That sounds obvious but yea, you're making point.


----------



## AlexRuger (Feb 16, 2021)

Really, really depends. But as a general way of working...

-I tend to not compress the mix bus or even subgroups (strings, winds, brass, etc). Orchestral music can respond not so well to compression unless applied very carefully and lightly.

-If I do compress a subgroup, I do so _after _that group's reverb. For example, all of my winds have a reverb send to a "woodwinds reverb," and the winds _and _the reverb's output is the "woodwinds bus." Ditto for the other instrument groups. This way, I'm compressing at the stage that I would if I were recording live instruments on a stage, capturing the room tone; I treat the compression as something that I would be wanting to bake in during the recording process, as opposed to an effect applied in post. I like how gluing together the source and the reverb feels. But, again -- gotta keep it subtle. It's more for the _sound _of the compressor than the compression itself.

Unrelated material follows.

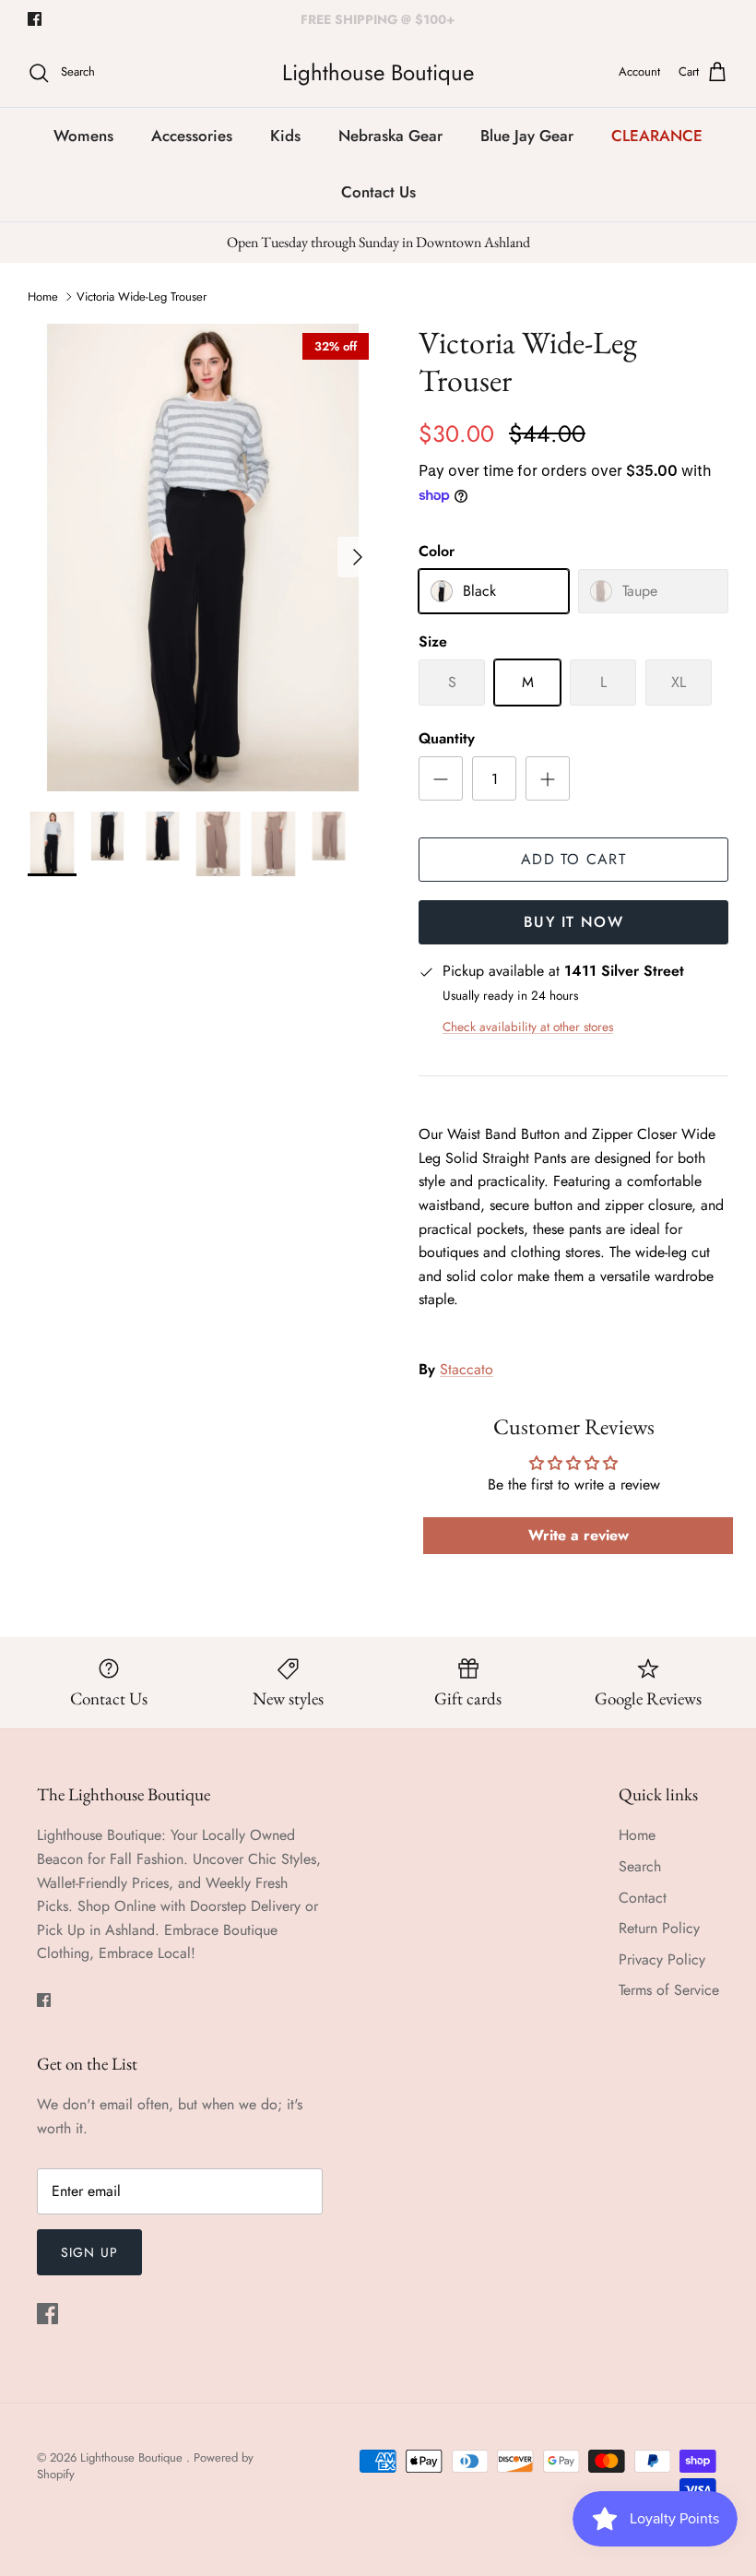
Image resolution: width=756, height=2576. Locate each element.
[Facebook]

-Only exception is soloists. I treat them like vocalists and tend to compress a bit more aggressively, pre-reverb. "Aggressive" is wrong though.

-And of course, all bets are off when printing and then processing orchestra in order to create more of an effect. The above just applies to "how to make an orchestra sound good, sounding like an orchestra."


----------



## Dr.Quest (Feb 16, 2021)

Here is a good view of one of the best mixers, Jake Jackson mixing strings - *Jake Mixing*
*A live Master Class with Jake Mixing*


----------



## darcvision (Feb 16, 2021)

i like using LA-2A on strings to make it sounds more aggresive, SSL Townhouse on mix bus, or single instrument to glue-ing instruments or controlling dynamic range.


----------



## audio1 (Feb 17, 2021)

VSriHarsha said:


> The Key: Gain plugin. But what if I don't master it. I only take care of the mixing of my track so I have to do it all before getting mastered.
> 
> 
> 
> That IS right!


There is nothing stopping you from trying to master yourself just to see what happen. Give it a shot and try something new. While doing so, you just might discover something along the way....or not...but you have nothing to lose by trying it yourself.


----------



## VSriHarsha (Feb 17, 2021)

AlexRuger said:


> Really, really depends. But as a general way of working...
> 
> -I tend to not compress the mix bus or even subgroups (strings, winds, brass, etc). Orchestral music can respond not so well to compression unless applied very carefully and lightly.
> 
> -If I do compress a subgroup, I do so _after _that group's reverb. For example, all of my winds have a reverb send to a "woodwinds reverb," and the winds _and _the reverb's output is the "woodwinds bus." Ditto for the other instrument groups. This way, I'm compressing at the stage that I would if I were recording live instruments on a stage, capturing the room tone; I treat the compression as something that I would be wanting to bake in during the recording process, as opposed to an effect applied in post. I like how gluing together the source and the reverb feels. But, again -- gotta keep it subtle. It's more for the _sound _of the compressor than the compression itself.


That’s kinda pretty good learning curve there. Thanks for that I’ll keep that in mind.


AlexRuger said:


> -Only exception is soloists. I treat them like vocalists and tend to compress a bit more aggressively, pre-reverb. "Aggressive" is wrong though.
> 
> -And of course, all bets are off when printing and then processing orchestra in order to create more of an effect. The above just applies to "how to make an orchestra sound good, sounding like an orchestra."


----------



## VSriHarsha (Feb 17, 2021)

audio1 said:


> There is nothing stopping you from trying to master yourself just to see what happen. Give it a shot and try something new. While doing so, you just might discover something along the way....or not...but you have nothing to lose by trying it yourself.


Yea, I know, nothing stopping but my teachers advised me, well, the students, not to master the track ourselves but yea, I’ll see. Thanks.


----------